No significant differences in image quality were observed between C-T2WI and DL-T2WI in the axial, coronal, and sagittal planes (all P>0.05). The ghosting artifact for C-T2WI and DL-T2WI also had no significant difference in the axial, coronal, and sagittal planes (all P>0.05). Among the 40 patients, 26 suspicious lesions were found (8 lesions were benign prostatic hyperplasia, and 18 lesions were PCa). No significant differences in lesion conspicuity were evidenced between C-T2WI and DL-T2WI in all orientations (all P>0.05). Detailed results are shown in Table 2. However, the scanning time of the protocol using DL-T2WI were 9min33s per patient, where significantly reduced by approximately 9 minutes per patient compared with C-T2WI.

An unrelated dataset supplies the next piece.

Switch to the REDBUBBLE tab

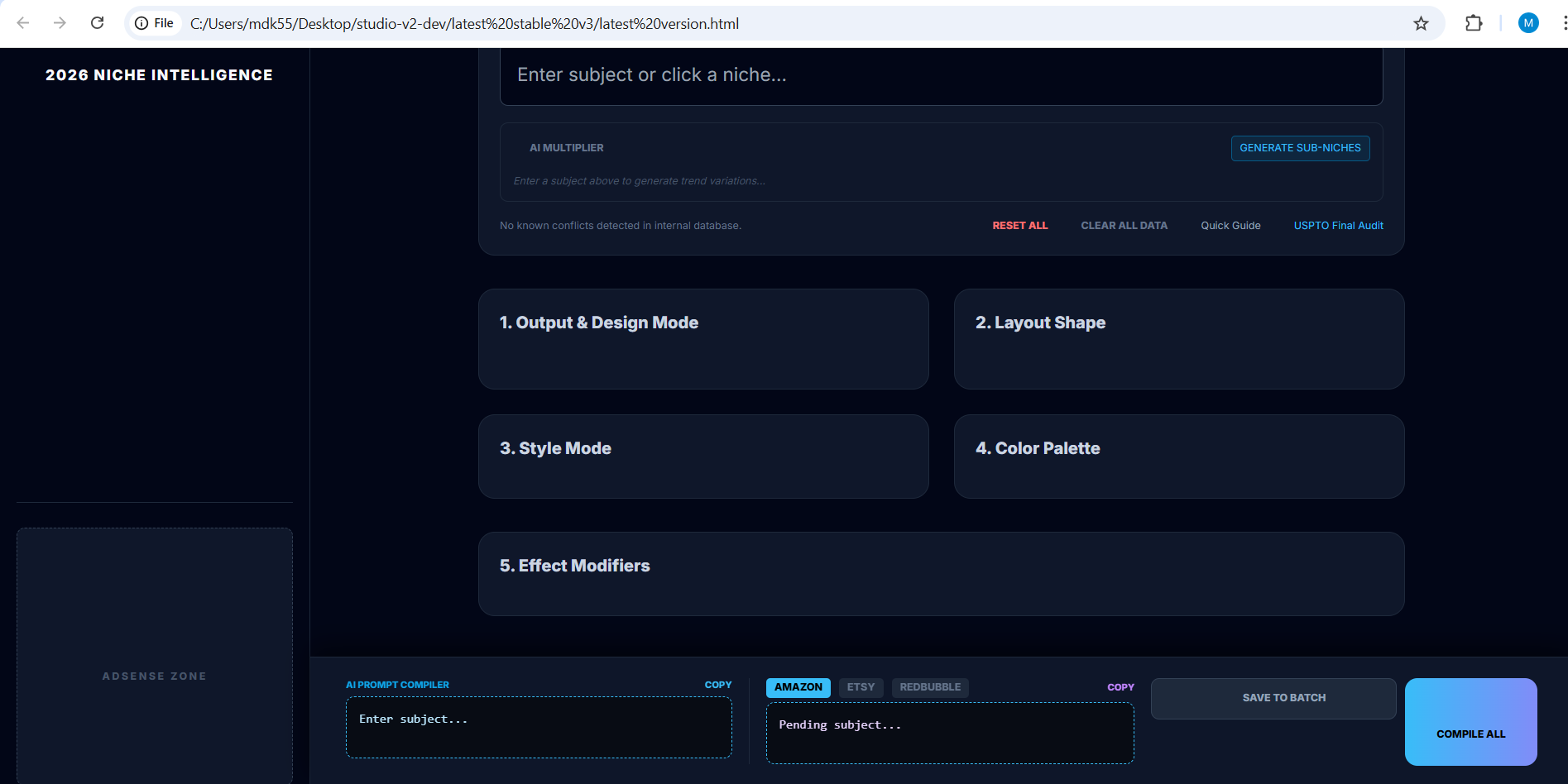click(x=929, y=687)
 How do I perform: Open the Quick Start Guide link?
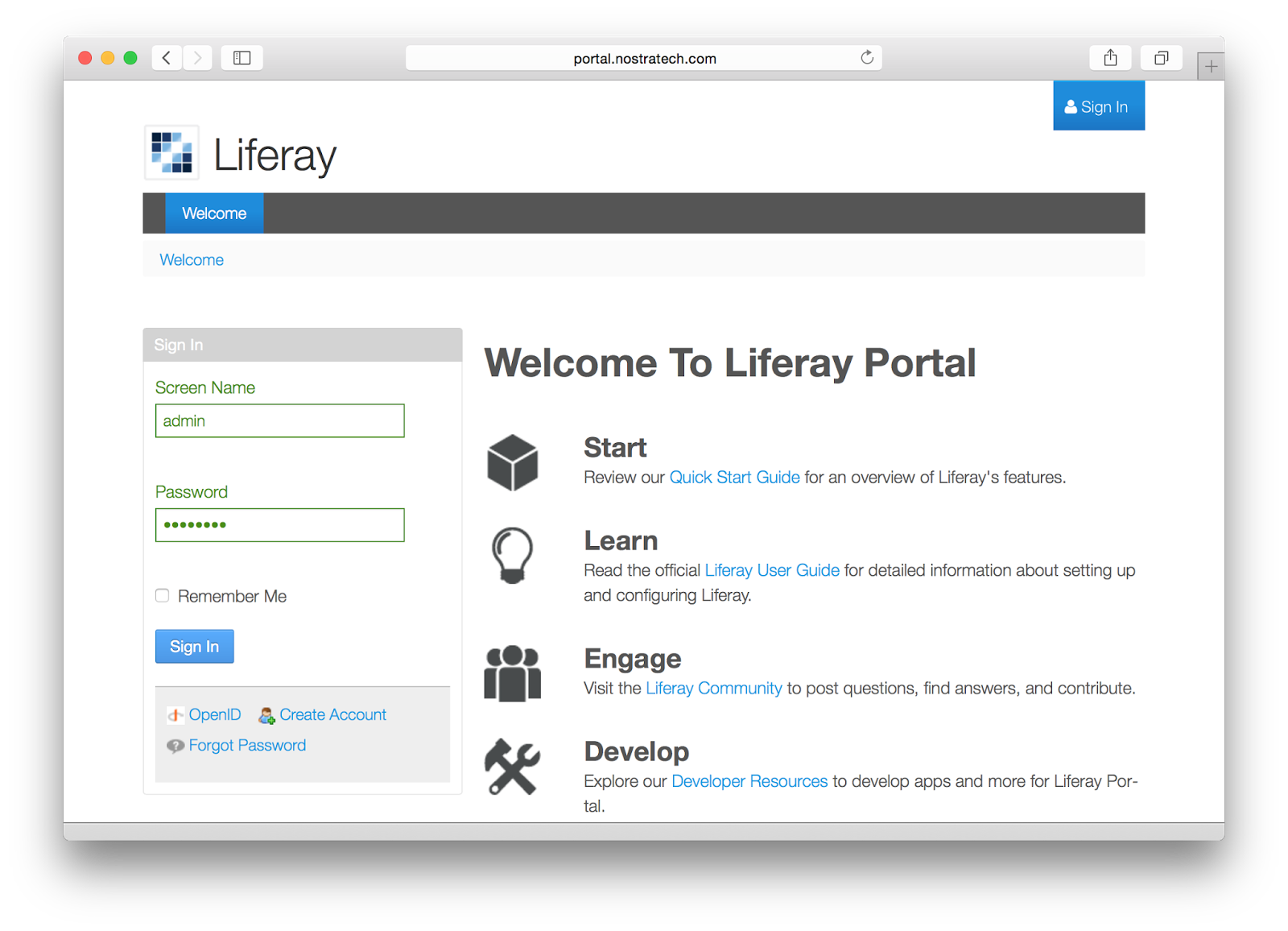pos(734,477)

Discussion and Conclusions

This was a prospective study comparing DL- T2WI and C-T2WI in imaging of the prostate. The results showed no significant differences in image quality, ghosting, or tumor conspicuity between C-T2WI and DL-T2WI. However, DL-T2WI significantly reduced the scanning time compared with C-T2WI. DL-T2WI has the potential to replace C-T2WI, with significantly decreased acquisition times and no penalties in image quality, ghosting, and tumor conspicuity.

Acknowledgements

No acknowledgement found.

References

1. Sung, H., et al., Global Cancer Statistics 2020: GLOBOCAN Estimates of Incidence and Mortality Worldwide for 36 Cancers in 185 Countries. CA Cancer J Clin, 2021. 71(3): p. 209-249.
2. Ahmed, H.U., et al., Diagnostic accuracy of multi-parametric MRI and TRUS biopsy in prostate cancer (PROMIS): a paired validating confirmatory study. The Lancet, 2017. 389(10071): p. 815-822.
3. Turkbey, B., et al., Prostate Imaging Reporting and Data System Version 2.1: 2019 Update of Prostate Imaging Reporting and Data System Version 2. Eur Urol, 2019. 76(3): p. 340-351.